La anulación de BRCA2 desencadena una upregulación tardía y crónica de genes estimulados por interferón que se potencia aún más por el tratamiento con inhibidores de PARP en células y tumores deficientes en BRCA2.
Otro
La anulación de BRCA2 desencadena una respuesta inmunitaria intrínseca a la célula a través de la vía cGAS-STING-STAT, que es potenciada por los inhibidores de PARP, proporcionando información sobre la adaptación tumoral y la respuesta al tratamiento.
Las mutaciones germinales heterocigotas en BRCA2 predisponen al cáncer de mama y ovario. A diferencia de las células no cancerosas, donde la eliminación de BRCA2 causa detención del ciclo celular o muerte celular, los tumores que llevan la inactivación de BRCA2 continúan proliferando. Aquí nos proponemos investigar la adaptación a la pérdida de BRCA2 enfocándonos en las alteraciones del transcriptoma a nivel genómico. Las células humanas en las que se inhibe la expresión de BRCA2 durante 4 o 28 días son sometidas a análisis de RNA-seq que revelan una respuesta bifásica a la anulación de BRCA2. La respuesta temprana y aguda consiste en la downregulación de genes involucrados en la progresión del ciclo celular, replicación y reparación del ADN, y está asociada con la detención del ciclo celular en G1. Sorprendentemente, la respuesta tardía y crónica consiste predominantemente en la upregulación de genes estimulados por interferón (ISGs). La activación de la vía cGAS-STING-STAT detectada en estas células sustenta aún más el concepto de que la anulación de BRCA2 desencadena señales inmunitarias intrínsecas a la célula. Es importante destacar que encontramos que el tratamiento con inhibidores de PARP estimula la respuesta de interferón en células y tumores careciendo de BRCA2.

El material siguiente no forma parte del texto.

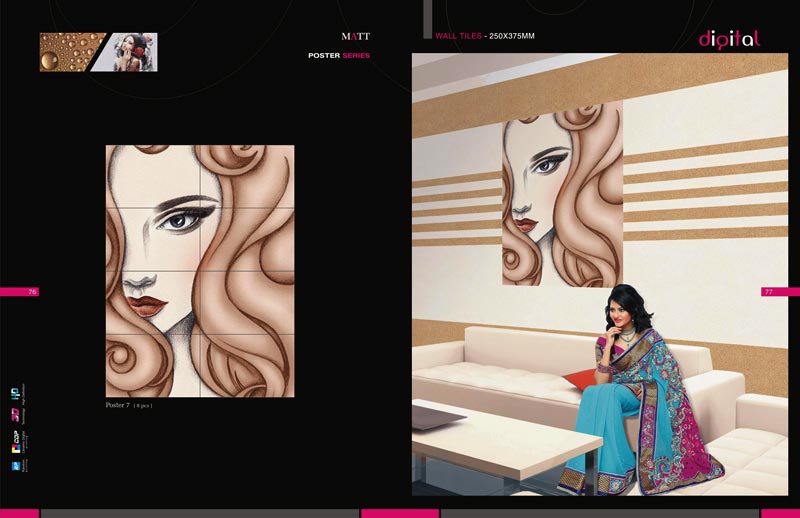
Task: Click the pink bar at bottom center
Action: click(399, 513)
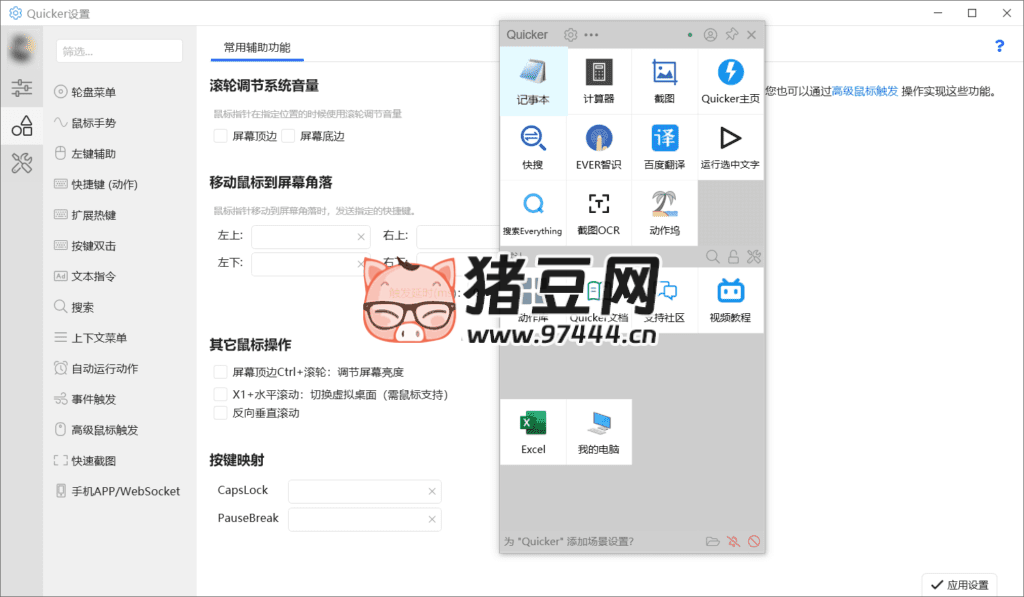Switch to 常用辅助功能 tab
This screenshot has width=1024, height=597.
[257, 47]
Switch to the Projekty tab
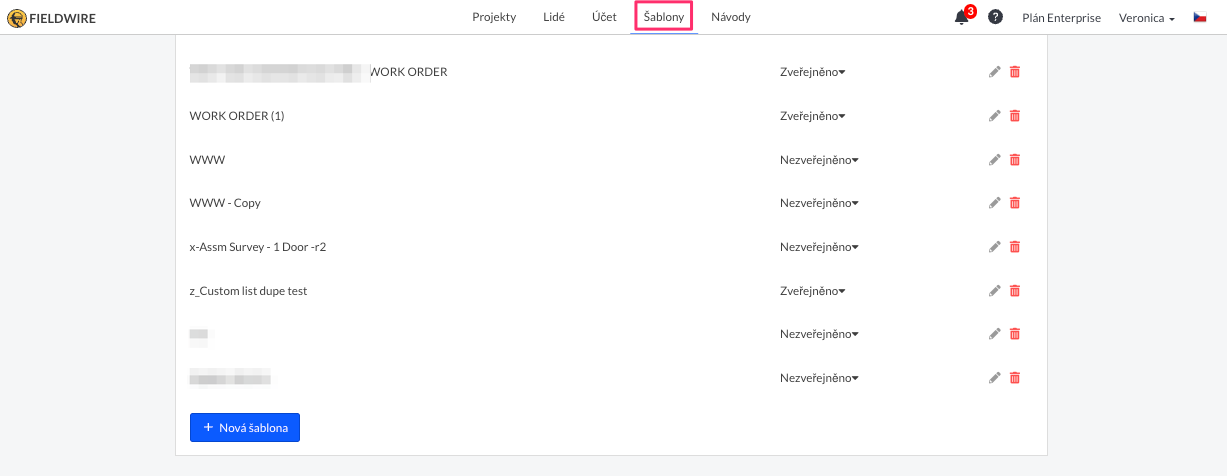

Reisländer et al. (Mié,) llevaron a cabo otro estudio en cáncer deficiente en BRCA2. Se evaluaron inhibidores de PARP (olaparib, talazoparib) vs. control con disolvente / sin tratar sobre la upregulación de genes estimulados por interferón (ISGs). La anulación de BRCA2 desencadena una upregulación tardía y crónica de genes estimulados por interferón que se potencia aún más por el tratamiento con inhibidores de PARP en células y tumores deficientes en BRCA2.